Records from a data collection
⁂

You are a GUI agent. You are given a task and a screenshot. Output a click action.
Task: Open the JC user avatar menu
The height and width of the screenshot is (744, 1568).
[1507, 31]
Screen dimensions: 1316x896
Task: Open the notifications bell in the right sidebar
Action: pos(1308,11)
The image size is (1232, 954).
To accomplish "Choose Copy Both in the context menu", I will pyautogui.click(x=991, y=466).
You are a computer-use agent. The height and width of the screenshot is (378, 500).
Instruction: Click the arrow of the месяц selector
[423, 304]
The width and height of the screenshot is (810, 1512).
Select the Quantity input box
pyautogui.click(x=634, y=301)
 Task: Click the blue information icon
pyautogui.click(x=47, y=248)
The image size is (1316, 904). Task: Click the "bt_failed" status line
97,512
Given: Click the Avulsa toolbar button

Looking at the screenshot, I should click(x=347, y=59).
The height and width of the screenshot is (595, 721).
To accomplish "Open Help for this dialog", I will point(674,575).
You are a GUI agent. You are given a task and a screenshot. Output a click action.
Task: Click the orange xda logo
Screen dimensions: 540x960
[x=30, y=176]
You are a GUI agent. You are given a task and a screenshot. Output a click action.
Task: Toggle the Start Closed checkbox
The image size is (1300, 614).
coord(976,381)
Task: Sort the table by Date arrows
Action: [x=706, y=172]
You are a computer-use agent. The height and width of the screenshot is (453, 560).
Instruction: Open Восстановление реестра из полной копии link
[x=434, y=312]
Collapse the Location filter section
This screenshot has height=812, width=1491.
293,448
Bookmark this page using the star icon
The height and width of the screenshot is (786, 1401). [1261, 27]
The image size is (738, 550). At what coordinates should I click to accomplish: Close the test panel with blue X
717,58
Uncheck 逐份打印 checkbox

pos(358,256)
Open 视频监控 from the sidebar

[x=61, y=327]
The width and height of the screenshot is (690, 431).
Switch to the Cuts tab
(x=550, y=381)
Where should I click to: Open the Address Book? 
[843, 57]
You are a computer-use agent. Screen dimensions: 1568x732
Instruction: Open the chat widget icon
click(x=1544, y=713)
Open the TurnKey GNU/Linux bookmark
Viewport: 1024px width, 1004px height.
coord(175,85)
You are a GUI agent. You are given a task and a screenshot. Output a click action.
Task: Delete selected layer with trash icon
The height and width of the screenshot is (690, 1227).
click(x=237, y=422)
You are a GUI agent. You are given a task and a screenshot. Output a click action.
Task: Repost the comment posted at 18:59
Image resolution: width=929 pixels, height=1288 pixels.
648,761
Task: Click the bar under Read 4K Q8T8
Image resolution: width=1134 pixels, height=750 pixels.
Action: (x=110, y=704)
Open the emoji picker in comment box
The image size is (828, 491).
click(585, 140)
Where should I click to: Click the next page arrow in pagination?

⁂

• STATED TASK: Rewrite all of the material above, putting "Command" in place of every "Instruction" and leaving everything else unchanged.

• SOLVED PROBLEM:
You are a GUI agent. You are given a task and a screenshot. Output a click action.
Task: Open the JC user avatar menu
The height and width of the screenshot is (744, 1568).
[1507, 31]
Screen dimensions: 1316x896
Task: Open the notifications bell in the right sidebar
Action: pos(1308,11)
The image size is (1232, 954).
To accomplish "Choose Copy Both in the context menu", I will pyautogui.click(x=991, y=466).
You are a computer-use agent. The height and width of the screenshot is (378, 500).
Command: Click the arrow of the месяц selector
[423, 304]
The width and height of the screenshot is (810, 1512).
Select the Quantity input box
pyautogui.click(x=634, y=301)
 Task: Click the blue information icon
pyautogui.click(x=47, y=248)
The image size is (1316, 904). Task: Click the "bt_failed" status line
97,512
Given: Click the Avulsa toolbar button

Looking at the screenshot, I should click(x=347, y=59).
The height and width of the screenshot is (595, 721).
To accomplish "Open Help for this dialog", I will point(674,575).
You are a GUI agent. You are given a task and a screenshot. Output a click action.
Task: Click the orange xda logo
Screen dimensions: 540x960
[x=30, y=176]
You are a GUI agent. You are given a task and a screenshot. Output a click action.
Task: Toggle the Start Closed checkbox
The image size is (1300, 614).
coord(976,381)
Task: Sort the table by Date arrows
Action: [x=706, y=172]
You are a computer-use agent. The height and width of the screenshot is (453, 560).
Command: Open Восстановление реестра из полной копии link
[x=434, y=312]
Collapse the Location filter section
This screenshot has height=812, width=1491.
293,448
Bookmark this page using the star icon
The height and width of the screenshot is (786, 1401). [1261, 27]
The image size is (738, 550). At what coordinates should I click to accomplish: Close the test panel with blue X
717,58
Uncheck 逐份打印 checkbox

pos(358,256)
Open 视频监控 from the sidebar

[x=61, y=327]
The width and height of the screenshot is (690, 431).
Switch to the Cuts tab
(x=550, y=381)
Where should I click to: Open the Address Book? 
[843, 57]
You are a computer-use agent. Screen dimensions: 1568x732
Command: Open the chat widget icon
click(x=1544, y=713)
Open the TurnKey GNU/Linux bookmark
Viewport: 1024px width, 1004px height.
coord(175,85)
You are a GUI agent. You are given a task and a screenshot. Output a click action.
Task: Delete selected layer with trash icon
The height and width of the screenshot is (690, 1227).
click(x=237, y=422)
You are a GUI agent. You are given a task and a screenshot. Output a click action.
Task: Repost the comment posted at 18:59
Image resolution: width=929 pixels, height=1288 pixels.
648,761
Task: Click the bar under Read 4K Q8T8
Image resolution: width=1134 pixels, height=750 pixels.
Action: (x=110, y=704)
Open the emoji picker in comment box
The image size is (828, 491).
click(585, 140)
Where should I click to: Click the next page arrow in pagination?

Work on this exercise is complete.